Поэтому же Толстов довольно быстро отказался от предполагавшихся листовок: «Мы было думали распускать для народа разные полулистки, чтоб его наставлять, и разбрасывать их незаметно по гостиницам и харчевням, а после раздумали, потому что это усугубило бы надзор правительства»[227]. Более результативной им представлялась устная пропаганда, большие надежды Толстов возлагал на единомышленников, выходцев из народа: потому-то его и привлекали, с одной стороны, П. Г. Шапошников с Востровым, а с другой, — появившиеся недавно Наумов и В. М. Шапошников, выдававшие себя за «своих». Наумов доносил Липранди: «Толстой надеется на меня, Наумова, по рекомендации его друзей, что я ему буду полезен в том, что они меня могут приспособить к тому и дать наставления, как действовать на дворовых людей, крестьян и мещан, а в особенности на раскольников». Толстов при Наумове «пропагандировал» извозчика к неповиновению помещику, в другом месте он бранил купца за долготерпение и доказывал мошенничество правительства.
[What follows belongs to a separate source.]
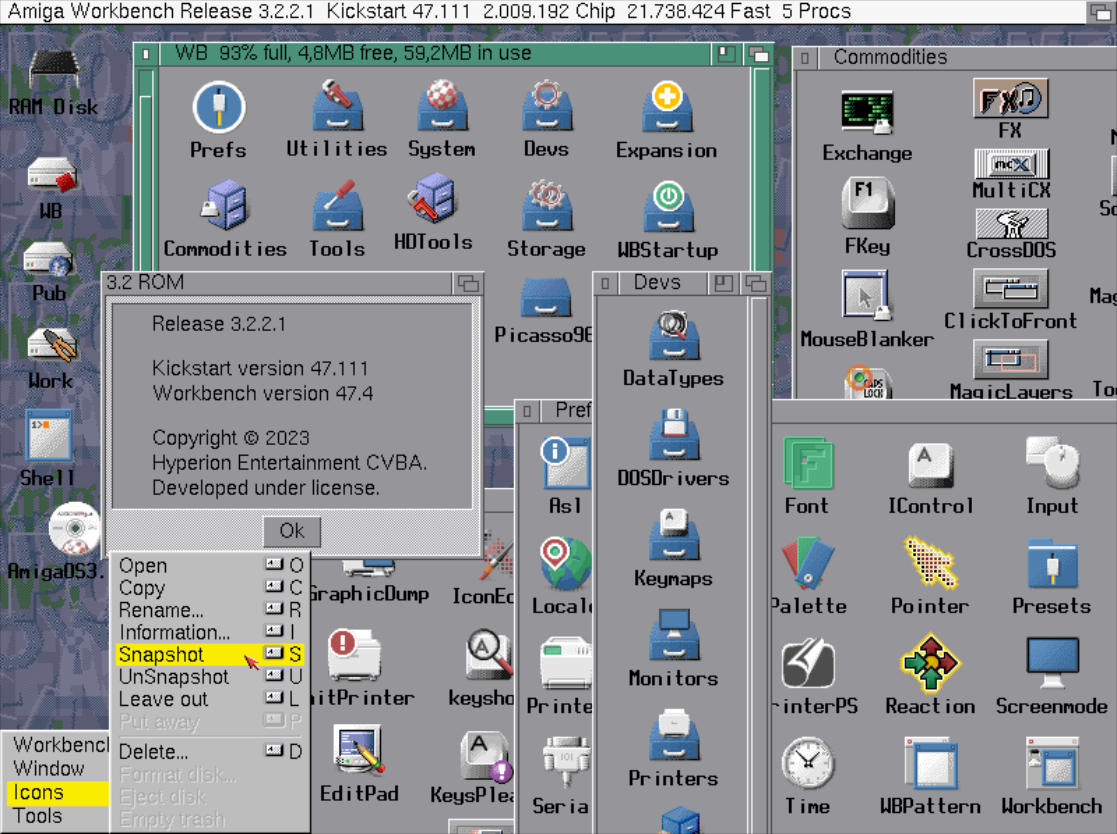Open the Prefs drawer icon

point(218,109)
Большую роль отводил Толстов молве, слухам: и как пропагандистским приемам, и как способам проверки народного отношения к фактам. Когда из Москвы пришел слух о бунте, в который мало кто поверил, но тем не менее Толстов активно участвовал в его распространении, то Наумов спросил Толстова и Утипа: «… для какой же цели распускать эти слухи, если они несправедливы? Оба студента засмеялись, и Толстой сказал: «Э, брат, ты не знаешь и не понимаешь. Этим мы пробуем народное мнение. Вот видишь, как молва будет об этом кричать, то мы и увидим, какое это произведет влияние, чтоб соображать будущее»»[228].
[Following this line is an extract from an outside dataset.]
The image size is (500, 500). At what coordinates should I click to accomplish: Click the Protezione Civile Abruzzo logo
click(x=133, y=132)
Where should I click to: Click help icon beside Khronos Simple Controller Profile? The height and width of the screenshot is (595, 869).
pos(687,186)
А история со слухом о бунте такова. Утин, узнав от знакомой, англичанки Марии Вари, что она слышала у какого-то знатного лица рассказ посетителя о бунте в одной из внутренних губерний, передал этот факт Толстову, тот уже распространил его как сведение о «бунте в Москве» в сопровождении дерзких слов о царе.
Наумов узнал о нем 30 марта, на следующий день по поручению Толстова сообщил об этом Петрашевскому, а Толстова 31 марта уже вызывал инспектор университета, который отвез студента сперва к попечителю М. Н. Мусину-Пушкину, затем к министру Народного просвещения гр. С. С. Уварову, а затем к самому Дубельту, который, впрочем, принял Толстова лишь на следующий день, 1 апреля. Видимо, история дошла до Дубельта и от него и исходило востребование Толстова к начальству. Толстов подозревал в доносительстве Наумова, на что последний резонно возражал, что так быстро он не мог сообщить Дубельту о событии. Толстов же сам признавался, что оп многим лицам говорил о бунте, в том числе и университетским товарищам и профессорам. Всюду у начальства, от инспектора до Дубельта, Толстов отрицал свою причастность к слуху о бунте и, видимо, убедил их. Уваров даже обещал Толстову, что он попросит Дубельта впредь не вызывать студентов прямо в III отделение, а относиться к министру с соответствующей бумагой (впрочем, вряд ли Уваров преуспел в этом: дни его министерства уже были сочтены, вскоре он вынужден будет подать в отставку).